Or, How Titles and Subtitles Can Change Everything
Shortly before I left for California, an author came into work to ask if the shop would stock her book. Personal requests like this are not unusual; the books will often be self-published, and one approaches them with caution. There is less of a guarantee of editorial control, and the look and feel of the book is likely to be less slick and have less appeal to most book buyers. As it is all done at the author’s expense, they are unlikely to provide a proof copy for booksellers to read, so it is difficult to get behind the book. Conversations with these authors can be difficult. Usually an author will only turn to self-publishing because has been unable to find an agent or a publisher, and they are understandably very frustrated that they have put so much work in and have not been published, and have since paid for publication but now cannot get shops to stock the book. While it is a difficult situation, the shop has a strict budget and cannot afford to buy books it won’t be able to sell.
However, my meeting with Isabel Losada turned out to be something different. Although neither were in stock, in this shop alone the titles ‘For Tibet, With Love’ and ‘A Beginner's Guide to Changing the World’ had together sold several hundred copies. They were the same book, she said, but the publisher had been disappointed by its sales performance and changed the name, thinking that the “Tibet” in the title was putting people off. This was a mistake. Although rebranding can often be helpful, it is doubly risky. If it isn’t successful, the older brand identity has also been lost, and for nothing. Re-titling the book did not help sales figures, and while bookshops had made ‘For Tibet, With Love’ part of the stock ordered automatically, this did not apply to ‘A Beginner's Guide to Changing the World’. Although the title was later changed back, it was too late. Losada now had to speak to the individual booksellers to try to get them to stock her book.

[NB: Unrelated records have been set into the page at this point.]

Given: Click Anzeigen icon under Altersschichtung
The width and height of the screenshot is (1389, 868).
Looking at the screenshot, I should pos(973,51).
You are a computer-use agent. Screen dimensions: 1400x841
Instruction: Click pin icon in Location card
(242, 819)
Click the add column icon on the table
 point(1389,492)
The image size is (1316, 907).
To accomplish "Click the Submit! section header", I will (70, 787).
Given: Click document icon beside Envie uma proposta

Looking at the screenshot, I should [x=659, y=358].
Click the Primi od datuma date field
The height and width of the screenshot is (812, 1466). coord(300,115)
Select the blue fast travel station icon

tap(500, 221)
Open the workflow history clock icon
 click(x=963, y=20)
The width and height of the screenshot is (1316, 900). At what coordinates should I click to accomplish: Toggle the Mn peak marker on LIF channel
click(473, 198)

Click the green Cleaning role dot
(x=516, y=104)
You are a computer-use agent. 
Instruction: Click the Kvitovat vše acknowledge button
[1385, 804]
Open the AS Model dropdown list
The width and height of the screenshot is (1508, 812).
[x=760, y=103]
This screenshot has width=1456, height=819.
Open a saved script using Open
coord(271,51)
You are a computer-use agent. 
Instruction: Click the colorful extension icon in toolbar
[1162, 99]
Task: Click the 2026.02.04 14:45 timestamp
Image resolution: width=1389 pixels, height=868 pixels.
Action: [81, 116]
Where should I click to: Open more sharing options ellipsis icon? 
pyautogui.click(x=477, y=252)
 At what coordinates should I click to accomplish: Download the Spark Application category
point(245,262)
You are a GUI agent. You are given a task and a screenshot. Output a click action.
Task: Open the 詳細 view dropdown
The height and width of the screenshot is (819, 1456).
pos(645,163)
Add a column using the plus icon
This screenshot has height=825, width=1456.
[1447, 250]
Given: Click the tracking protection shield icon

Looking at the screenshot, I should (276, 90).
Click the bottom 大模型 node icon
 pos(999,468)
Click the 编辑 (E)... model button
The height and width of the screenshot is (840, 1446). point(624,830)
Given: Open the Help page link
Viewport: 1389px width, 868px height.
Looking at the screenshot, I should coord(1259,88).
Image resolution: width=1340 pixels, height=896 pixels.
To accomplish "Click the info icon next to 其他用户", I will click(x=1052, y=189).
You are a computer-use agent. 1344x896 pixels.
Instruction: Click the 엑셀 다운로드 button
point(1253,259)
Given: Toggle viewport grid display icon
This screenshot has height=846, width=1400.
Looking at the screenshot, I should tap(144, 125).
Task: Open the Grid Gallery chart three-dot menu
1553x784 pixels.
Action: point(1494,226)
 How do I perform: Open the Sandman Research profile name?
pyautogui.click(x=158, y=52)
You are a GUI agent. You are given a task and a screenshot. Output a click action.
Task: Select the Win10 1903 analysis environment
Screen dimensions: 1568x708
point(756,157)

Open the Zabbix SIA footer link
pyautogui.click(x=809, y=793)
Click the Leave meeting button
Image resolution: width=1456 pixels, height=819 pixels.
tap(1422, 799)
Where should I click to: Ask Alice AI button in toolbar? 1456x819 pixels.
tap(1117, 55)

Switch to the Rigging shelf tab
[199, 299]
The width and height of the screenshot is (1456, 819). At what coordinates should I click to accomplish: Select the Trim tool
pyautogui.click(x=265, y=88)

The incident set me to thinking about the importance of titles. Clearly the publisher felt that the potential gain the new title might bring was worth the risk of making the change. Publishers seem to do relatively little market research, and yet books are clearly aimed at specific markets; this is often reflected with a change in title for international editions of books. John Heilemann and Mark Halperin’s book on the 2008 American election bears the title ‘Game Change: Obama and the Clintons, McCain and Palin, and the Race of a Lifetime’ in the U.S. edition. The title of the British book, ‘Race of a Lifetime: How Obama Won the White House’, seems more appealing to an audience with less general interest in American politics, as it states more explicitly that it is about the presidential election. Some changes are less easily understood. Chris Cleave’s ‘The Other Hand’ is known as ‘Little Bee’ in America, and one wonders why the change was thought necessary. The change from ‘Harry Potter and the Philospher’s Stone’ to ‘Harry Potter and the Sorcerer’s Stone’ certainly seemed ridiculous when the film version was made and some scenes had to be filmed twice. Sometimes the difference is counterintuitive: Christopher Hitchens’ ‘God is Not Great’ is subtitled “The Case Against Religion” in the U.K., but in America becomes the rather more inflammatory ‘God is Not Great: How Religion Poisons Everything’. Although this is a more controversial statement to make in the United States than in Britain, the publishers seem to be calculating that it would not alienate anyone likely to buy the book, but rather that they would be attracted by the provocative subtitle. Was this a gamble that paid off? It seems impossible to be able to say for sure. Unfortunately for publishers, it can be difficult to gauge public tastes, and harder still to know why specifically readers respond to some things and not others.